Wes McKinney: Yeah. I mean, but you’re right. One of the – I mean, Python has enormous inertia in the scientific world.
Charlie Marsh: Yeah, yeah, yeah. Most people listening know, but I think almost all of the LLMs and the AI labs themselves, modern LLMs are all built with Python.
Wes McKinney: Yeah, I mean, it’s entirely Python. PyTorch and JAX, and even Google, which has its own silicon. So Python’s clearly not going anywhere.
I think the shift in agent ergonomics may influence the builders of those AI frameworks. It may influence their future choices in terms of where they build. Even in the fullness of time, the architects of the LLMs, people building training, post-training, reinforcement learning the LLMs, the people writing that code, increasingly they are going to be using agents to write that code. And so at some point, maybe it’s three years down the line, maybe it’s 10 years down the line, I could imagine that we’ll end up with a whole parallel ecosystem of non-Python AI training frameworks.
In a sense, maybe Google’s already working on it. But for now, the foothold that the – the anchor that we have through PyTorch and JAX and the whole ecosystem of AI frameworks for Python, that’s a juggernaut, right? And there’s already teams in place that are continuing to build and maintain those libraries.
And so I think some people might hear what I’m saying and say, oh my God, is Wes saying Python’s going to die? I’m like, no, I’m not saying that at all. I think if we look at the Stack Overflow language rankings, Python just emerged out of the 2000s. And now it’s just this hockey stick of, it’s the most popular language by far. And I think it will still remain the number one or number two or three language. But I expect that we’ll see significant growth in other languages. But the amount of Python that’s generated will be 10x or 50x or 100x.
Charlie Marsh: Yeah, I mean, obviously I would say this because I’m working on a company that builds Python tooling. But I don’t think Python’s going anywhere. But I do think that the way that we choose what we build with, the things that make a language great, all that will change a lot.
And it even impacts how we think about things. Today, obviously, we’re building Ty. It’s a type checker and a language server. But there’s a bunch of things we’re building there where I’m like, wow, this is really specific to how humans work. Things like hover. You hover over a symbol. And what does it show you?
Wes McKinney: Machines don’t hover.
Charlie Marsh: Yeah, well, I’m like, oh, we’re spending a lot of time on really good hover. And it does matter. But an agent will never use it.
Or even auto-completion, right? That’s actually a very hard problem. We’re spending a lot of time on that. And I absolutely think it’s merited. I think it’s good, important work. We have to have those things. It’s still table stakes to be a usable LSP. You have to have good auto-complete. But the way that agents would use that tool is going to be really different.
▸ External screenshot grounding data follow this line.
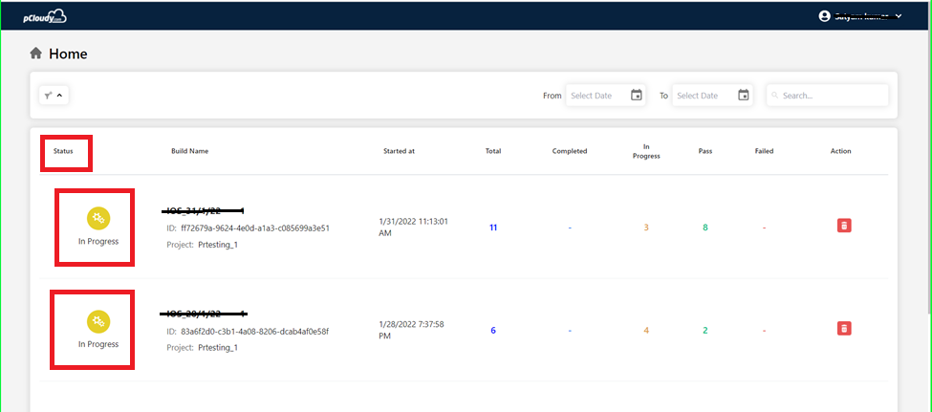This screenshot has height=412, width=932.
Task: Click first build's In Progress status icon
Action: coord(98,218)
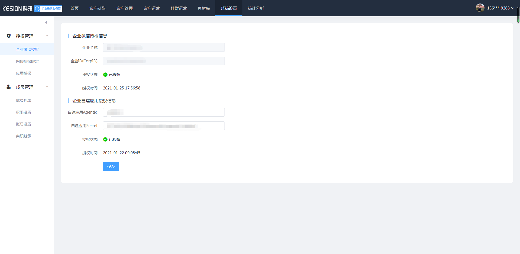Collapse the sidebar with the left arrow

(x=46, y=22)
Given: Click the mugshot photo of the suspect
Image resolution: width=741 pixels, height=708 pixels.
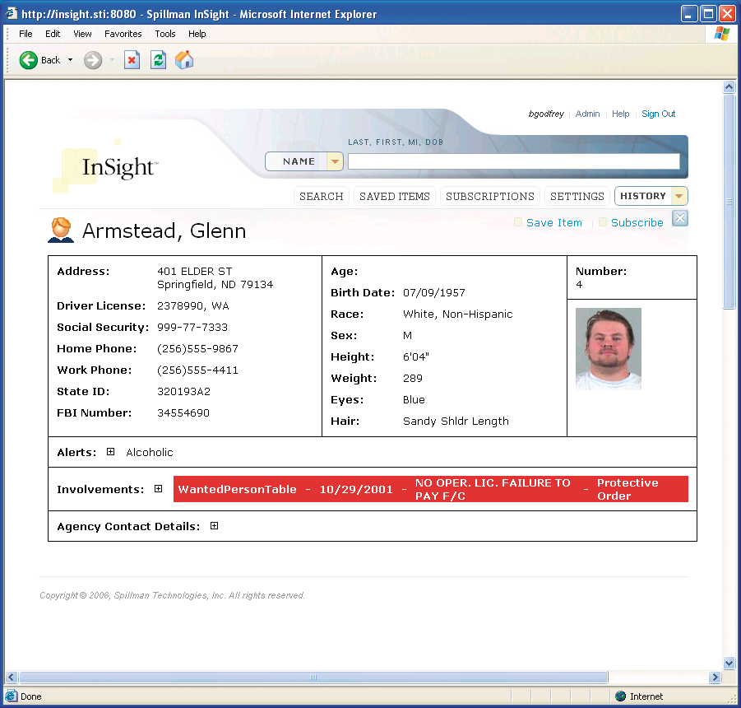Looking at the screenshot, I should [x=609, y=348].
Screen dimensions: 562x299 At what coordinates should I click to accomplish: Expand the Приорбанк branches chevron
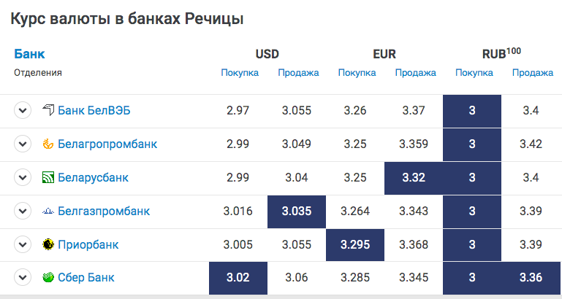(23, 244)
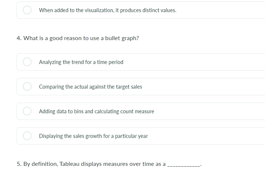Click the word 'Tableau' in question 5
Viewport: 265px width, 178px height.
[69, 164]
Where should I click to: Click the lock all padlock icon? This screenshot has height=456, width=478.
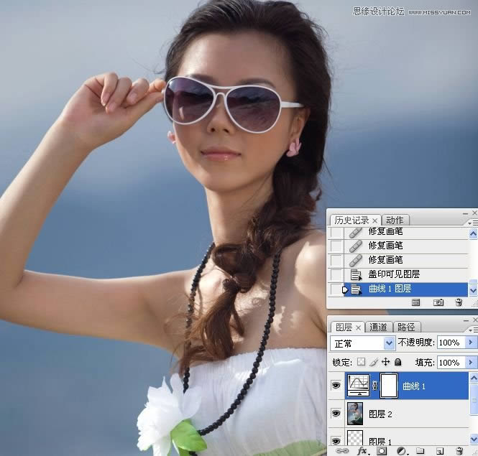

And so at least I’m thinking about it a lot. I’ve always tried to think, ever since AI became really usable, about how can we make sure what we’re building is resilient? Because we really cannot predict the future. But we can think about what’s going to be resilient and what’s not.
And so static analysis, having really good verification, really fast verification – that’s, in my opinion, very resilient. As you write Python, I think typing, for example, will only become more important and more useful because it’s a very fast way to validate correctness.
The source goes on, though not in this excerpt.